Rise of 1.7% takes 2016 increase to 6.5%, pushing ratio of prices to earnings to just shy of pre-financial crash all-time high

For sale signs

House prices rose on average by 6.5% in 2016, with typical home now costing £222,000. Experts say lack of homes for sale is fuelling demand. Photograph: Andrew Matthews/PA

The average UK house price surged by nearly £4,000 in December in the fastest acceleration in values since the Brexit vote, according to Halifax.

Prices rose by 1.7% in December alone, reaching a new all-time high of £222,484 and pushing the ratio of house prices to earnings to 5.81, just shy of its all-time high of 5.83 in July 2007 before the financial crisis struck.

The latest surge in prices follow a slew of end-of-year predictions forecasting a marked slowdown in the market in 2017.

Halifax said prices in the final quarter of the year were 2.5% higher than in the previous quarter, while the annualised rate of increase rose to 6.5% in December from 6% in November.

Luton, a one-hour commute from central London, recorded the biggest percentage rise in house prices among major UK towns and cities over the past year, according to recent separate research by Halifax. Prices in the Bedfordshire town jumped by 19.4% in 2016 from £214,934 to £256,636.

The eastern outer London borough of Barking and Dagenham experienced the second biggest rise in average house prices with an increase of 18.6%. Dunstable – Luton’s near neighbour – completed the top three with a 17.9% rise.

Martin Ellis, Halifax housing economist, predicts that house price inflation will subside in 2017 despite December’s surge. “House prices finished 2016 strongly. Slower economic growth, pressure on employment and a squeeze on spending power, together with affordability constraints, are expected to reduce housing demand during 2017.
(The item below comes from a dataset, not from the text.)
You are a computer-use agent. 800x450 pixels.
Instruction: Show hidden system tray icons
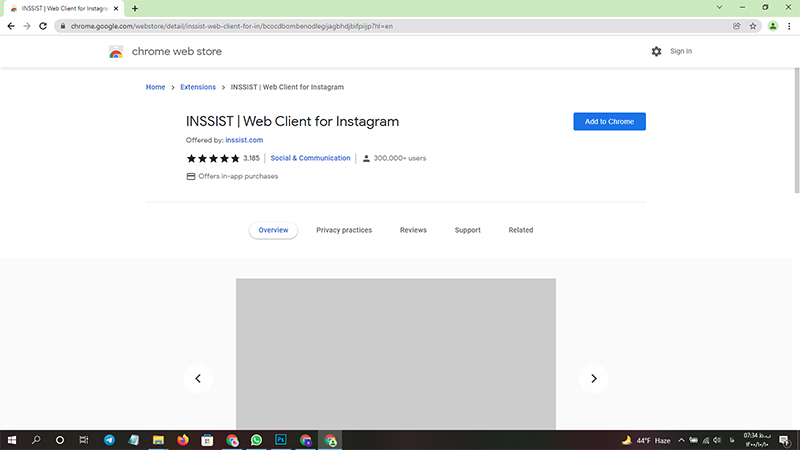681,440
“UK house prices should, however, continue to be supported by an ongoing shortage of property for sale, low levels of housebuilding, and exceptionally low interest rates. Overall, annual house price growth nationally is most likely expected to slow to 1%-4% by the end of 2017. The relatively wide range for the forecast reflects the higher than normal degree of uncertainty regarding the prospects for the UK economy this year.”

While final year-end figures for transactions have yet to be announced, Halifax estimates total UK home sales for 2016 will be broadly unchanged from 2015 and 2014, at about 1.2m.

“Nearly six months on from the Brexit thunderbolt, prices are once again picking up speed slowly and steadily,” said Jonathan Hopper, managing director of Garrington Property Finders. “The chronic imbalance between demand and supply is playing a big part in driving up prices.”

Russell Quirk of online estate agent eMoov said economists are wrong to predict flat or falling prices in 2017.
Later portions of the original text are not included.